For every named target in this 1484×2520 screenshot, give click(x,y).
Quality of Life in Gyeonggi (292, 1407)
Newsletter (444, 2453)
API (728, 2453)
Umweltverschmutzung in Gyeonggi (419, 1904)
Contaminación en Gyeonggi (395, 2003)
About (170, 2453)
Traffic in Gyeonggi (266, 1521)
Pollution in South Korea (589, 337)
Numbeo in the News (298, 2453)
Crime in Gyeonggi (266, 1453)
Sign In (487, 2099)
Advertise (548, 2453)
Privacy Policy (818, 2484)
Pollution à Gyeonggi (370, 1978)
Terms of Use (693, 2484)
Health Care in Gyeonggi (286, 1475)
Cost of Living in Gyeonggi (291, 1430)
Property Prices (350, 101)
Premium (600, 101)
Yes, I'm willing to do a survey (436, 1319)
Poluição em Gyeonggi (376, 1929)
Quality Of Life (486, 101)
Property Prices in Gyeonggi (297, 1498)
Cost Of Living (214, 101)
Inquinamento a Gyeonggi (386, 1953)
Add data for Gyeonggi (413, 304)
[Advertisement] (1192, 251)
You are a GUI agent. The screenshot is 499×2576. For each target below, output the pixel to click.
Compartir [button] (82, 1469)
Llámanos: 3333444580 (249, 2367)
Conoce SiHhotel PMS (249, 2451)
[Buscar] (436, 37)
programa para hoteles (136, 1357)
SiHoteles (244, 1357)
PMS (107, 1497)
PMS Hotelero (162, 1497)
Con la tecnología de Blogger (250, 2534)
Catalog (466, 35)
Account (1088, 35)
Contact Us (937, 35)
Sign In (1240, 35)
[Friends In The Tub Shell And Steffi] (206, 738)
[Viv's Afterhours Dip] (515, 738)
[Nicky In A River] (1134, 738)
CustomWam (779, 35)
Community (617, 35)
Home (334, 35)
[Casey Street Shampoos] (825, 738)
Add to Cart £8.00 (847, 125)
━━━━━━━━━━━━━━━━━━━━
What you need to do — Rewrite the records from the line that has "Sign In (487, 2099)" through the line that has "[Advertisement] (1192, 251)", changing "Property Prices" to "Housing Prices" and leaving everything else the same.

The reply —
Sign In (487, 2099)
Advertise (548, 2453)
Privacy Policy (818, 2484)
Pollution à Gyeonggi (370, 1978)
Terms of Use (693, 2484)
Health Care in Gyeonggi (286, 1475)
Cost of Living in Gyeonggi (291, 1430)
Housing Prices (350, 101)
Premium (600, 101)
Yes, I'm willing to do a survey (436, 1319)
Poluição em Gyeonggi (376, 1929)
Quality Of Life (486, 101)
Housing Prices in Gyeonggi (297, 1498)
Cost Of Living (214, 101)
Inquinamento a Gyeonggi (386, 1953)
Add data for Gyeonggi (413, 304)
[Advertisement] (1192, 251)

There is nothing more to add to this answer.